When I recently had a need for yellow scarves, my thoughts went to dyeing my own – another interest of mine.
I immediately contacted a friend with whom I’ve shared many a dye bath, inquiring as to the whether she had any goldenrod – my first choice for good yellows. She didn’t but offered peach leaves…. Hmm…
I went cruising through my freezer, looking through my stashed dye-stuffs and lo and behold, I found a bag of goldenrod from a few years ago. (Doesn’t everyone have a bag of goldenrod in their freezer?)
While I awaited silk scarves to arrive from Dharma Trading Company (8”x72” silk scarves sell for about $3.50 each there), I started the dye bath. Taking the dark vegetable matter from the bag, I put it in a small pot of water and brought to a boil. (I always keep my dye pots separate from any other pots and identify them with string wound around the handles.) Then let it cool and set the pot aside.

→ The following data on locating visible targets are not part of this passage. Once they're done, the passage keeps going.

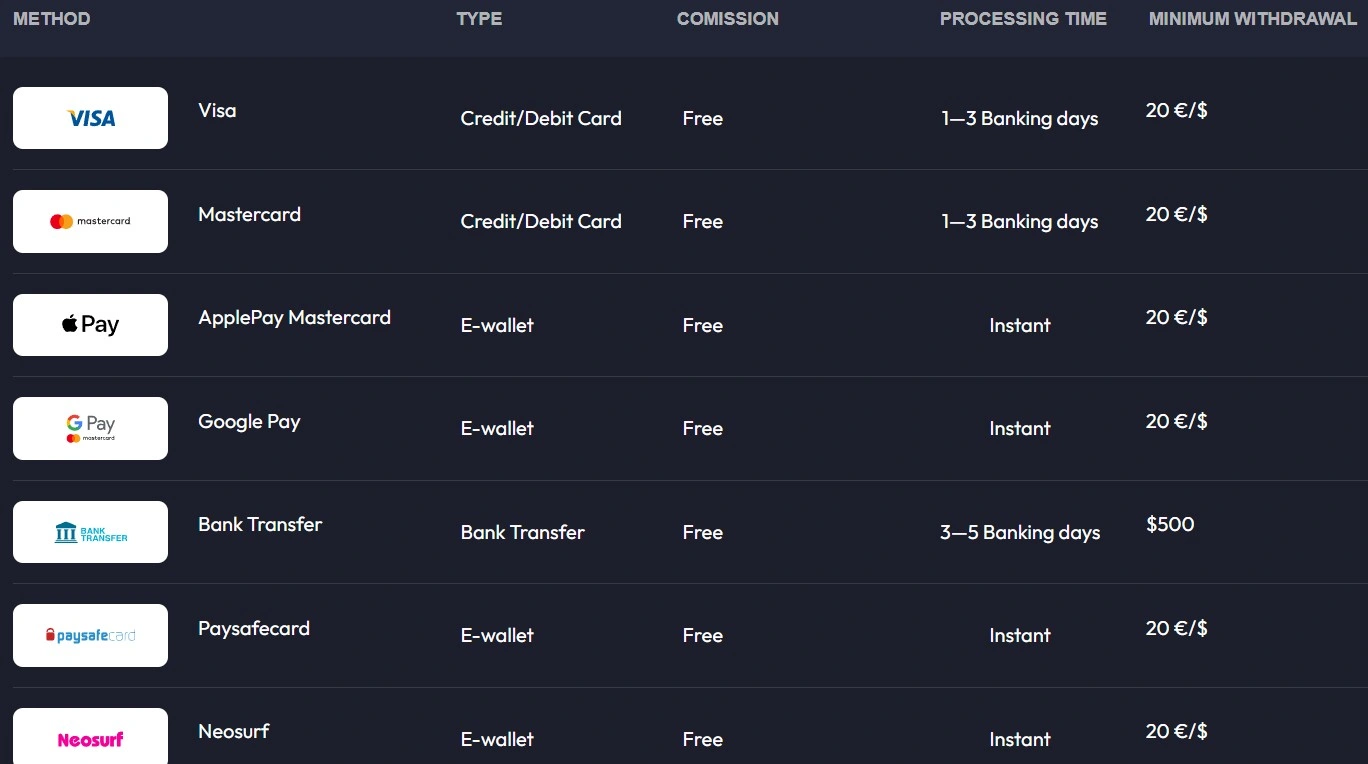1368x764 pixels.
Task: Click the Processing Time column header
Action: tap(1023, 19)
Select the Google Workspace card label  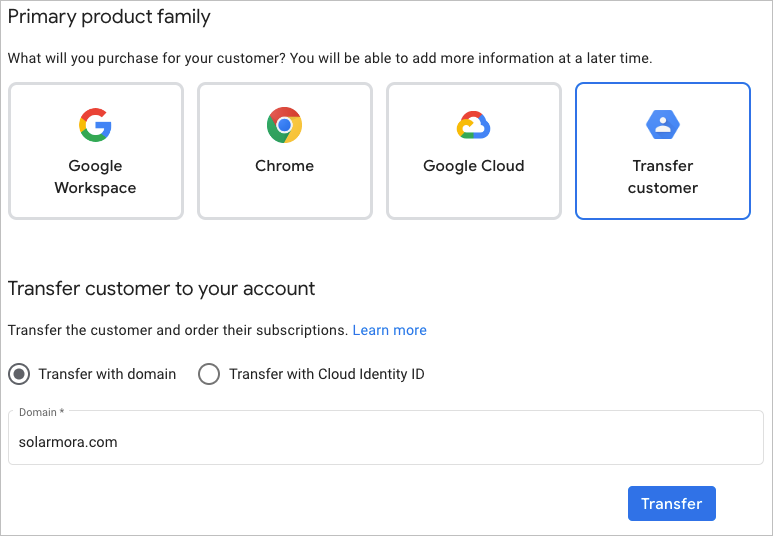pos(95,177)
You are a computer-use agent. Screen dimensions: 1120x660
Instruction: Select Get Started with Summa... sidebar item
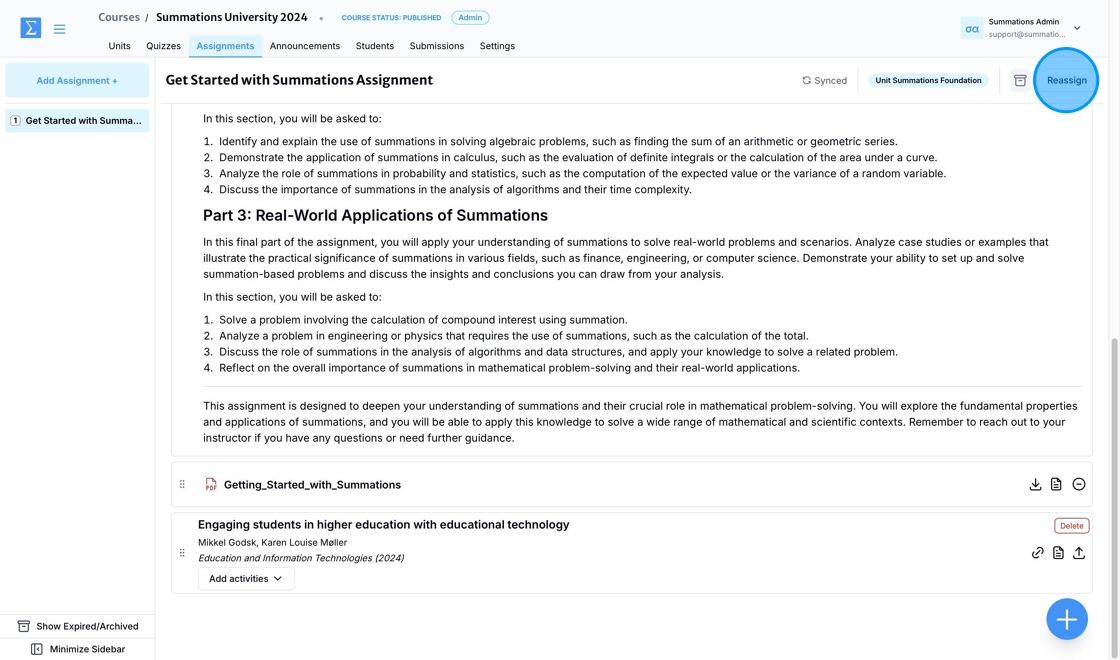coord(77,121)
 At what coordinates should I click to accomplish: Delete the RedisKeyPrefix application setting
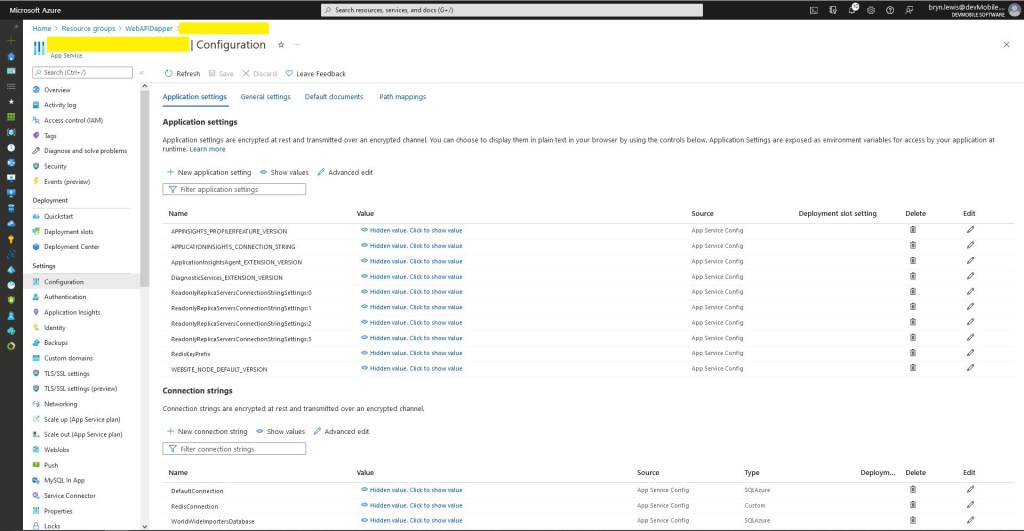point(912,353)
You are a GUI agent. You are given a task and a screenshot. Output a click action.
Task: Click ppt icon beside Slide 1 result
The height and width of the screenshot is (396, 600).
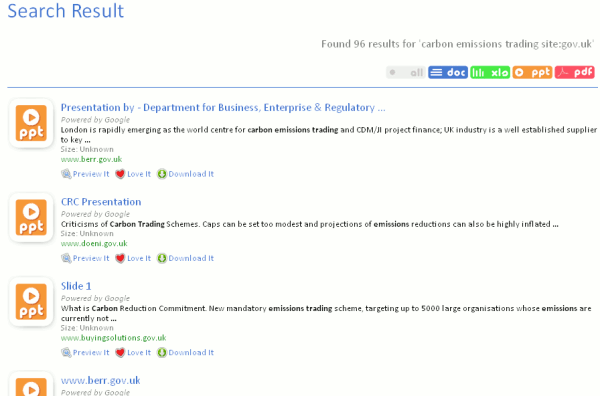31,302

When the scarves arrived, I washed them in dishwashing liquid, rinsed thoroughly and then put into an alum mordanting bath (alum – from the spice rack at the grocery store – about a couple tablespoons full for 10 light weight scarves). I swished them about, making sure they were well wetted, then let it sit for a couple of hours. Then I removed the scarves and hung them to dry.
Meanwhile, the dyebath was brought back to boiling for about an hour. Then I turned off the fire and put in the scarves. I left them 24 hours. The picture shows what they looked like when removed from the dyebath. A deep golden.
Then I rinsed them thorough, then washed in mild laundry detergent, rinsed again and they hung to dry.
Not bad! A pale golden yellow. Not the bright yellow I wanted, but beautiful none-the-less. That’s the way of natural dyeing. Experimentation.
May try those peach leaves – mixed with yellow onion skins? – for the next batch. Or … turmeric! That’s what colors mustard sauce yellow. I saw some turmeric root at the grocery store – think I’ll get some and experiment.